Okumak; bilgi edinmek, o bilgiden faydalanmak; düşüncemizi geliştirmek ve yorumlama gücümüze ulaşmak için mutlaka gereklidir.
İnsanları iyi tahlil etmenin bir yolu insanları iyi takip etmek ve incelemektir. Bir insan hakkında kanaat sahibi olmanın başka bir yolu da tecrübelerden yararlanmak, okuyarak faydalı fikirler edinerek sonuca varmaktır. Bu halde de insanları anlamaya çalışabiliriz.
Okuyarak faydalı bilgilere varabiliriz. Okumanın bir sınırı olmadığı gibi; okunanla da yetinilmemeli daha fazla okumalı ve okunanlardan, okuyanlardan istifade edilmelidir.
İnsanların az okumaları veya okuma alışkanlığı edinmemeleri bazı sebeplere bağlanabilir. Okuma da bir eğitim işidir. Okullarda bu eğitim başarıya ulaşması sağlanmalı, öğrencilere okuma sevgisi aşılamalıdır. Çocukların okumalarını celbederek farklı konulara ve yazarlara yönlendirilmesi gerekir. Zihni gelişim, düşünme ve yorumlama hayatın her safhası için şarttır. Bunun için okumanın zamanı, teknikleri de okuyuculara kalmış olmakla beraber, dolayısıyla okumak için her şart ve kişilerden istifade edilmelidir. Okumanın insan üstündeki bir başka yanında da söz etmek gerekirse; iyi konuşması, yazması olmayanların bunu eğitim ve öğretimle kazanmaları mümkün olabileceğidir. Yazarlarımızdan Yavuz Bülent Bakiler: güzel konuşmayı sonradan kazandığını, doğru dürüst iki kelimeyi bir araya getiremeyen biri olduğunu bir konferansında söylemişti. İyi konuşma biranda okumanın; sürekli okumanın, sesli olarak okumanın bir eseri olmalıdır.

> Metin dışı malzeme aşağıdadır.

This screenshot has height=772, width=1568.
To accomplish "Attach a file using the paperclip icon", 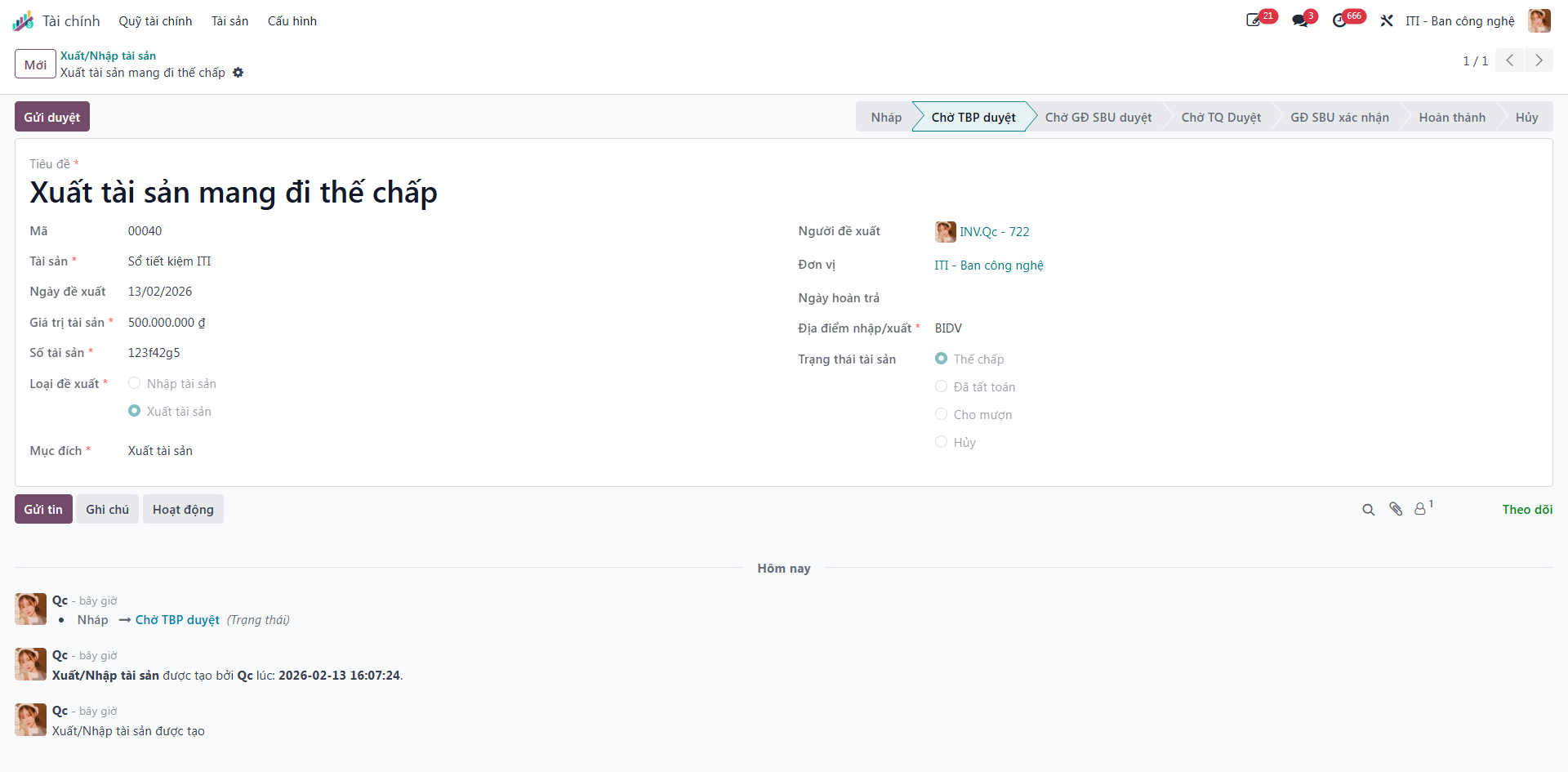I will pos(1396,509).
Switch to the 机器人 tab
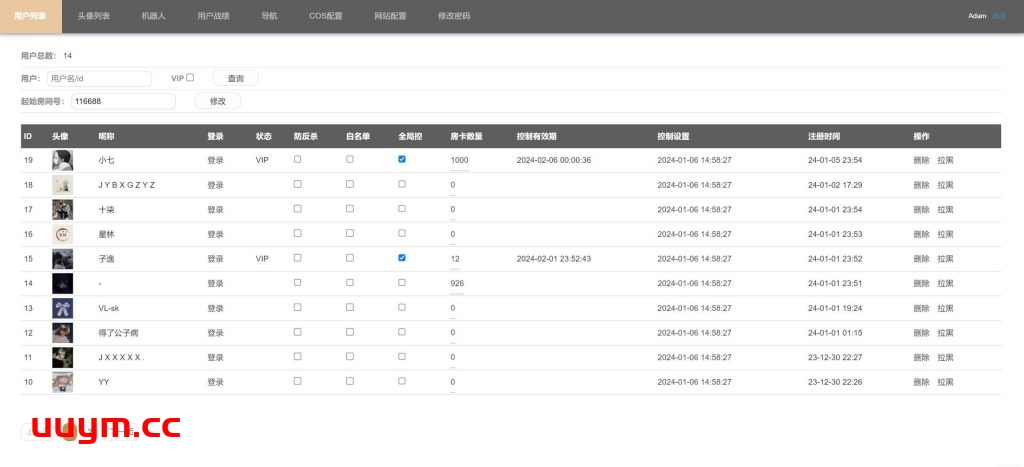This screenshot has width=1024, height=467. 153,17
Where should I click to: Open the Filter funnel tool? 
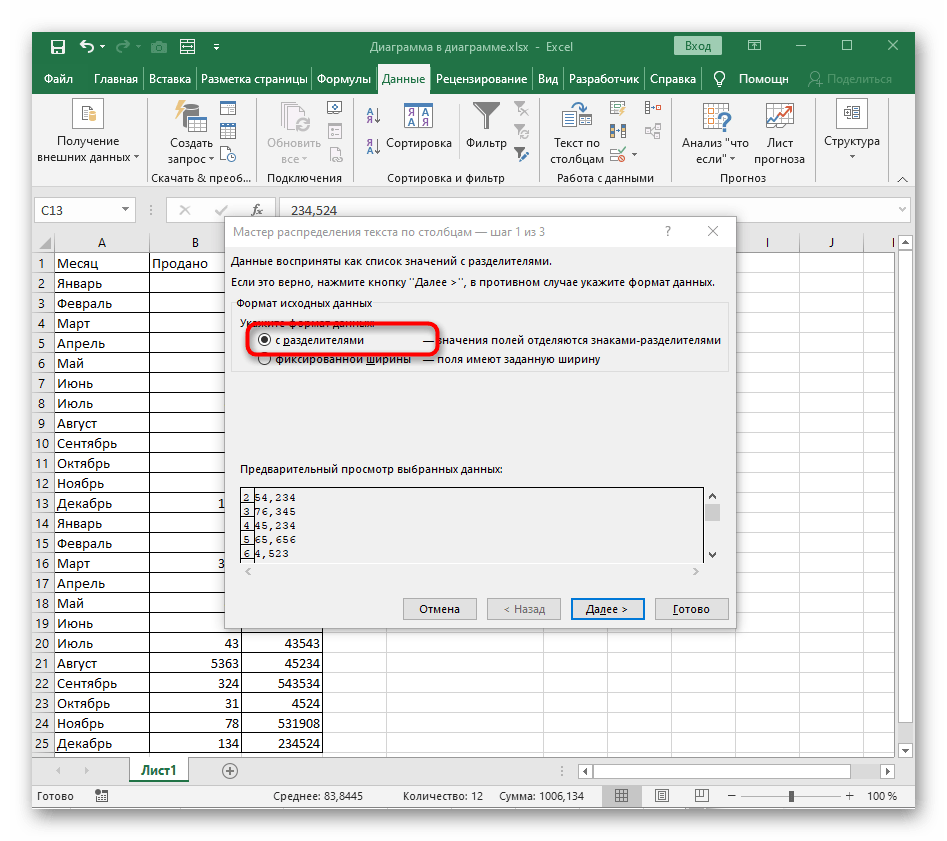[486, 117]
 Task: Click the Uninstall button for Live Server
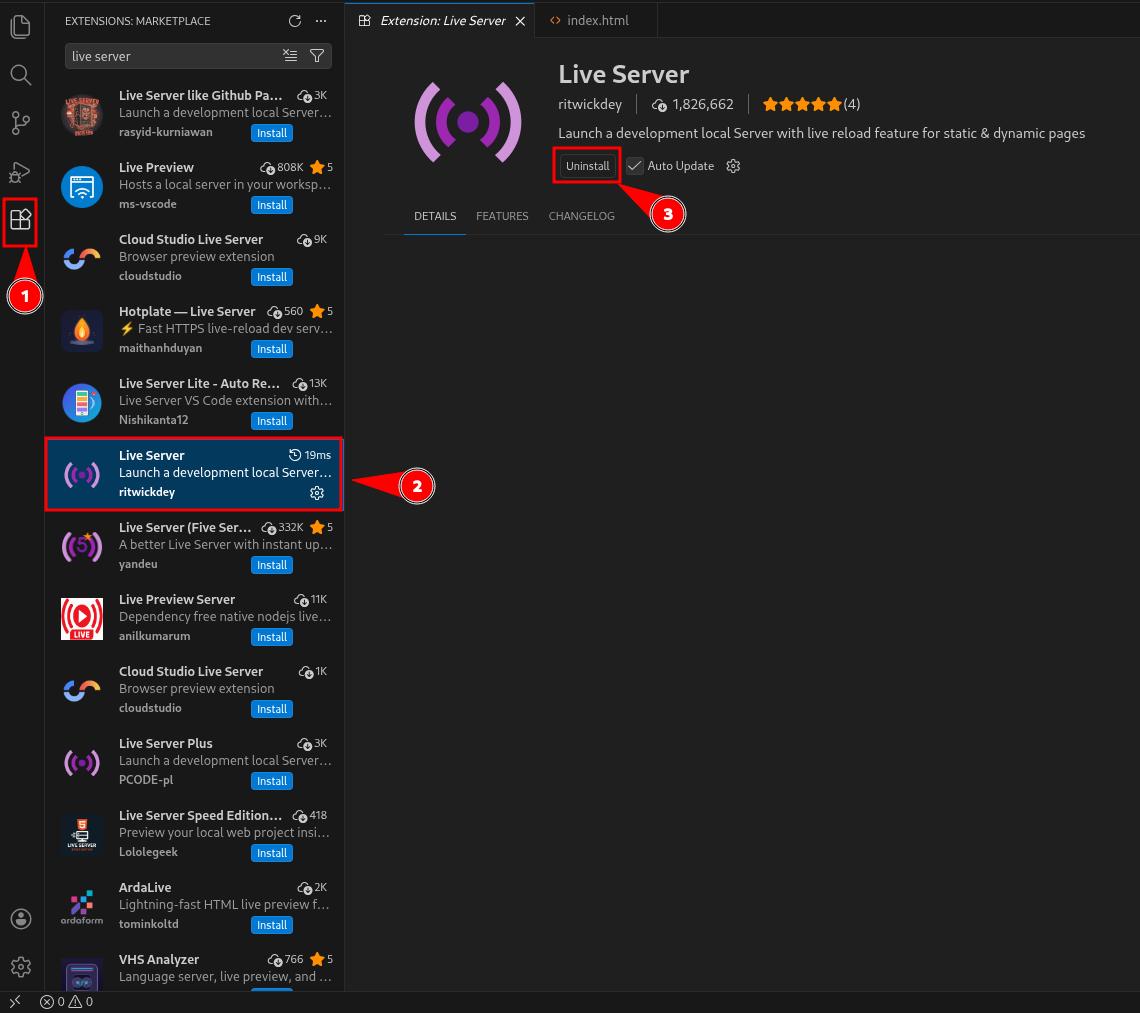click(x=587, y=166)

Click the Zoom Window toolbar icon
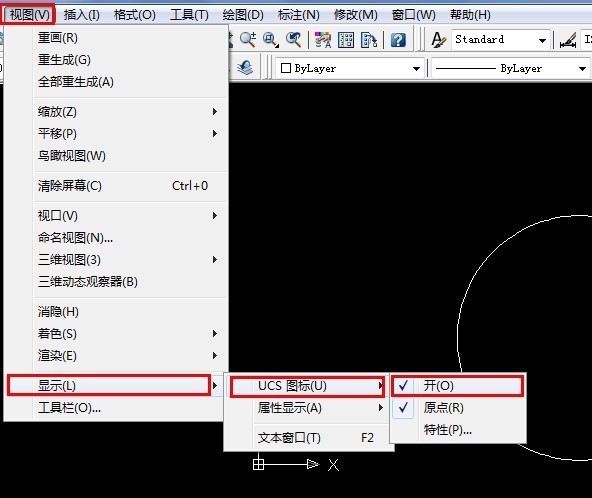point(271,40)
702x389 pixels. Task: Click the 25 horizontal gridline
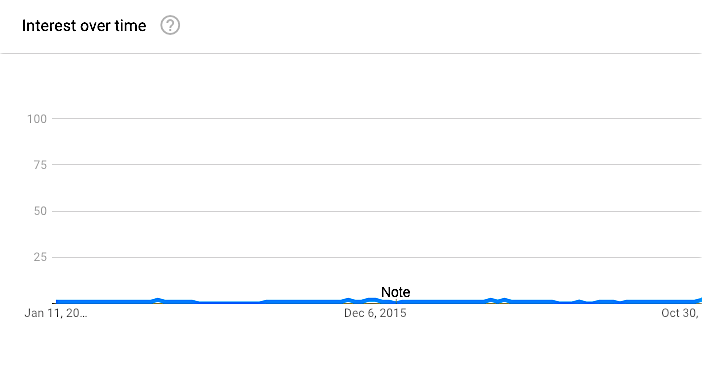(376, 257)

Okuma ile ilgili bir diğer atalette insanların problemleri ile ilgilidir. Maişet kaygısı veya eş ve çocuklar sebebiyle okumayı belki de hiç düşünmezler. İnsanlarla barışık yaşamalar, hastalık ve huzursuzluk gibi nedenlerde okumanın önündeki engellerdir. Okumayla ilgili bir diğer problemde tabulardır. Düşmanlık beslenen fikirlere karşı bazı insanlar düşünceleri sebebiyle hedef haline gelmekle kalmaz okumaları da eleştirilerden nasibini alır.
Gençlerinde aşk dumanlarıyla kafalarının karışık olmaları okumanın handikapları arasındadır. İnsanların huzurlu olmaları dışında da önemli bir görev addedip günde on sayfa kitap okumalı; okumayı bir “hiç değilse” den kurtarmalı bunu bir görev gibi kabul etmelidir. Gazete, dergi, mecmua, ilanlar, reklâmlar, vs. okuma için insanlara iyi bir fırsat olmalıdır.
Binlerce sayfalık bir kitap görüldüğünde yazarın bu kitap için çok zaman ayırdığı düşünülür. Kitap yazmak işi elbette basit değildir ama bir eserin meydana getirilmesi için her gün az da olsa bir zaman ayırabilir. Okuma işi de öyledir. Okumadan bıkanların en önemli sorunları kendini okumaya hazır hissetmemeleridir. Hâlbuki insanın boş yere öyle zaman geçiriyor ki… Boşa geçen zamanları okumakla değerlendirmek kuşkusuz insana çok şeyler verecektir.
Okumakla kelime dağarcığınız gelişir. Bilgimiz, görgümüz, kültürünüz artar; dünyaya ve insanlara bakış açımız değişir.
Okumakla; kimi zaman kelimeler damlar gönüle/ kimi zamansa gürül gürül çağlar. /ve siz /bu akan su sesiyle dinlenirsiniz..
Okuyarak dinlenmek, bilgilenmek ve mutluluğun kapılarını aralamak dileğiyle diyorum.